During the height of the Asian Financial Crisis in 1997, Benjamin Wong faced a problem: He had wanted to hedge his US dollar currency exposure with an FX forward contract, but found the premium quoted was too expensive and the spread for a spot rate was huge.
Problems involving exchanging currencies and making international payments are nothing new to individuals and businesses who need to send money abroad. Amongst the plethora of challenges that greet them include the lengthy processing time, high and fluctuating transfer and conversion rates, a lack of transparency and limited traceability to track their cross-border payments in real time.
At the time, Wong found an overseas friend who agreed to swap US dollars with SG dollars at a mid-market rate. But the same case isn’t exactly available or viable for other individuals and businesses at the time, who were forced to shoulder the high costs and other challenges just to make international payments and money transactions.
Spurred by his experience and by the increasing acceptance of regulatory authorities over the following years, Wong eventually left his corporate job and co-founded TranSwap, a cross-border payments platform that seeks to simplify overseas payments and collections by reducing FX costs and complexity.
“In recent years, as fintech became a reality and received wide acceptance by the regulatory authorities, this reignited my passion for solving the foreign-exchange problems that I, like many other SMEs faced, such as high costs and lack of transparency in the transaction process,” Wong told Asian Banking & Finance.
TranSwap offers improved payments options through its wide network of FX partners and a propriety platform. The company aims to help businesses, particularly SMEs, overcome the barriers to going global and enter new markets with improved payment options, according to Wong.
The company’s payment solution has been developed with API integration, which enables small transfers in large volumes to be credited directly to beneficiaries’ wallets and bank accounts in real-time. This reportedly improves processing speed and optimizing settlements – a key element in maintaining cashflow.
Wong and TranSwap’s goal of improving cross-border payments for individuals and small businesses alike became was further highlighted when the pandemic struck in early-2020. In Singapore, a circuit breaker period was imposed in March 2020, effectively shuttering many physical stores and even remittance shops, and overall making it harder for many individuals to send money overseas.

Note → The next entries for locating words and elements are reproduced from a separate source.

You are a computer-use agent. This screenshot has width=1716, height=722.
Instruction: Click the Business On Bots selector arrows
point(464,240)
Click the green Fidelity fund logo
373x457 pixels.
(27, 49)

TranSwap recognised how challenging it was for foreign domestic workers (FDWs) to access remittance services to send money home and support their families during this period. This led the fintech to launch an e-remittance service for employers of foreign domestic workers (FDWs), so that they can digitally send money back to FDWs’ families.
The new service reportedly allows employers the flexibility of sending money to the homes of their foreign domestic workers without physically going to remittance shops in town.
This was just one of the new services that fintechs such as TranSwap launched in response to the digital needs of individuals arising due to the COVID-19 pandemic.
“COVID-19 has accelerated the adoption of online transactions, resulting in a significant shift towards online payments,” Wong noted. He sees this as just the start of a surge in fintech and online businesses.
“COVID-19 has certainly exposed many brick-and-mortar companies, both big and small, to fintech and the online space,” he added.
Moving forward, Wong and TranSwap anticipates an uptick in the number of collaborations with fintech companies and an increased interoperability of products and solutions. Wong also expects AI and blockchain to be adopted in the mainstream.